LDA is a generative probabilistic model that tries to find groups of words that appear frequently together across different documents. These frequently appearing words represent our topics, assuming that each document is a mixture of different words. The input to an LDA is the bag-of-words model we discussed earlier in this chapter. Given a bag-of-words matrix as input, LDA decomposes it into two new matrices:

  • A document to topic matrix
  • A word to topic matrix

LDA decomposes the bag-of-words matrix in such a way that if we multiply those two matrices together, we would be able to reproduce the input, the bag-of-words matrix, with the lowest possible error.

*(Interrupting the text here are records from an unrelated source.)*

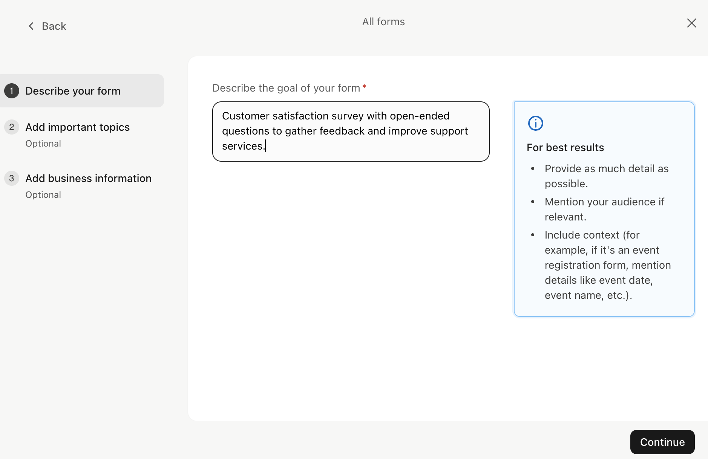This screenshot has width=708, height=459.
Task: Click Optional under Add business information
Action: tap(43, 195)
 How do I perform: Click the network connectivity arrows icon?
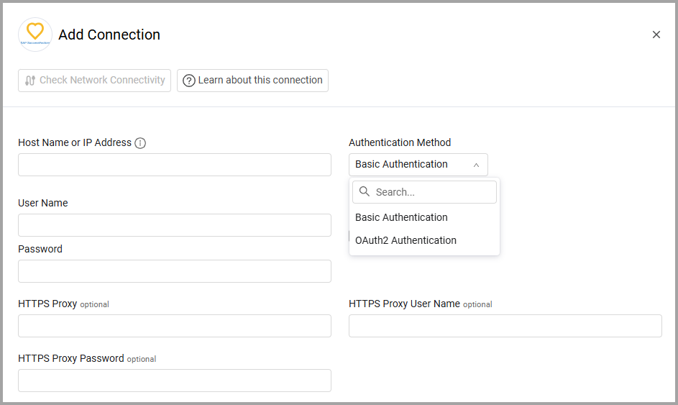click(x=30, y=81)
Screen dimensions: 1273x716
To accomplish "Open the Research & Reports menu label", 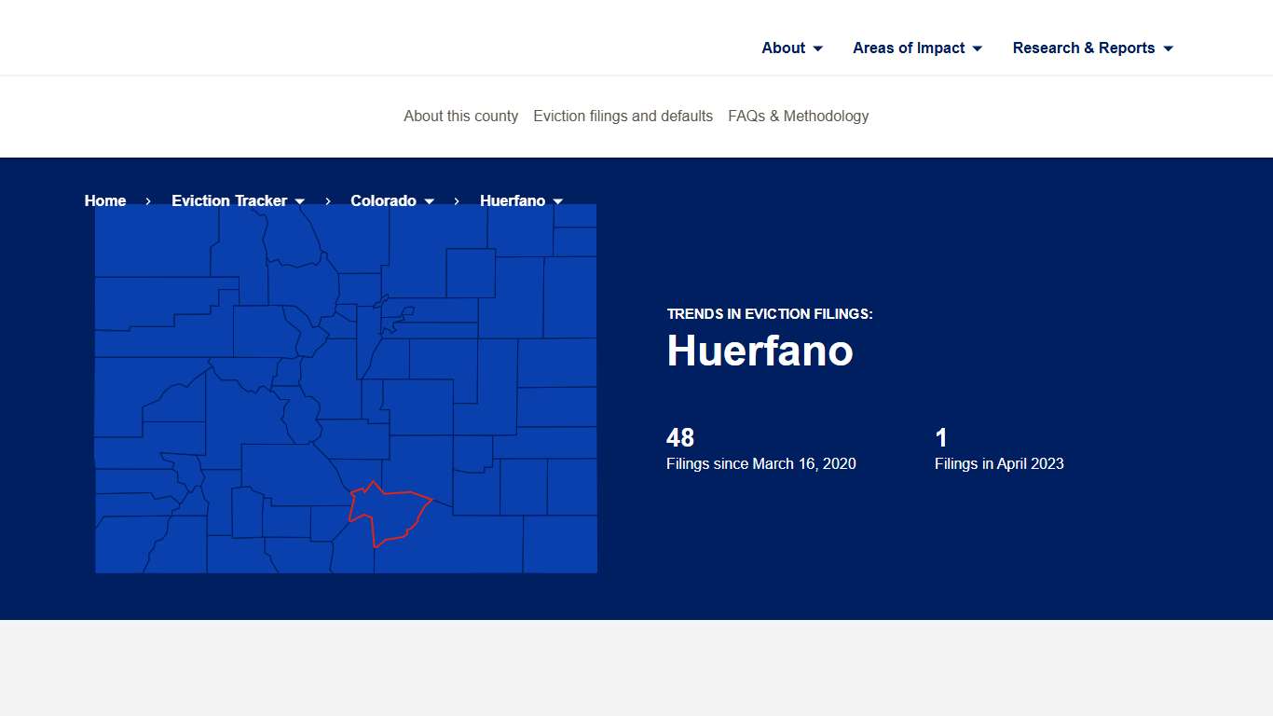I will (x=1083, y=48).
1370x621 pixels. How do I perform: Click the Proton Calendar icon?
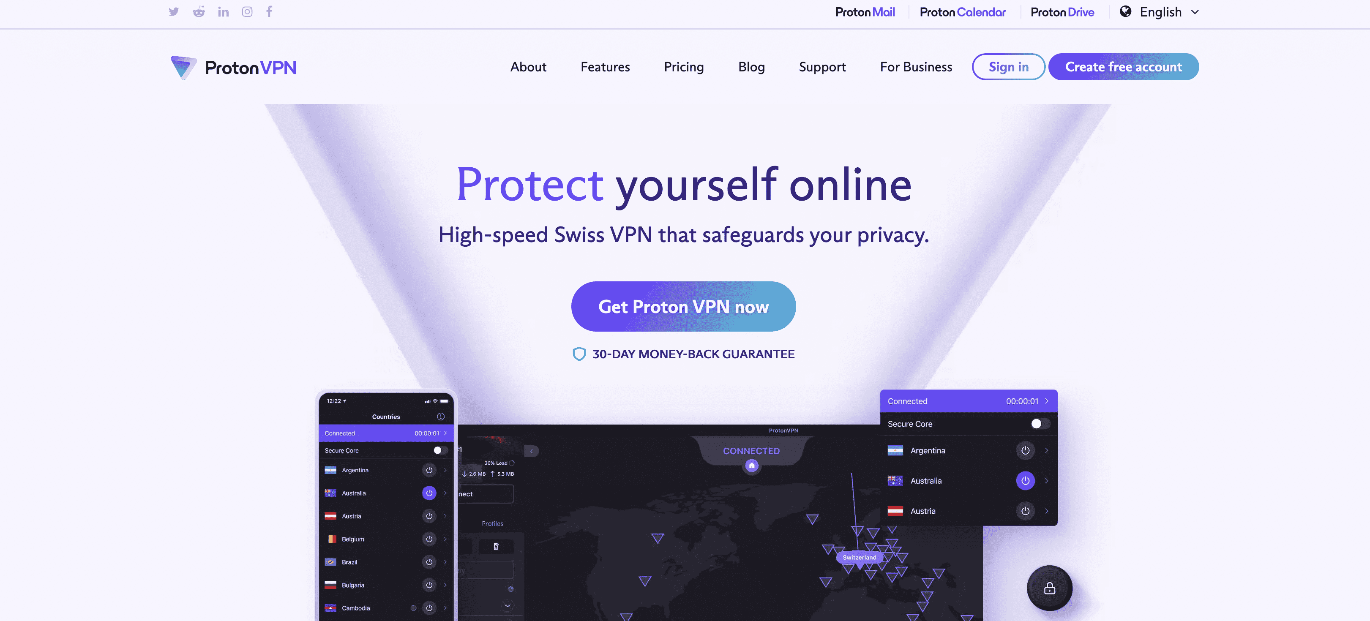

In practice, we are interested in those topics that LDA found in the bag-of-words matrix. The only downside may be that we must define the number of topics beforehand—the number of topics is a hyperparameter of LDA that has to be specified manually.

LDA with scikit-learn

In this subsection, we will use the LatentDirichletAllocation class implemented in scikit-learn to decompose the movie review dataset and categorize it into different topics. In the following example, we restrict the analysis to 10 different topics, but readers are encouraged to experiment with the hyperparameters of the algorithm to explore the topics that can be found in this dataset further.

First, we are going to load the dataset into a pandas DataFrame using the local movie_data.csv file of the movie reviews that we have created at the beginning of this chapter:

>>> import pandas as pd
>>> df = pd.read_csv('movie_data.csv', encoding='utf-8')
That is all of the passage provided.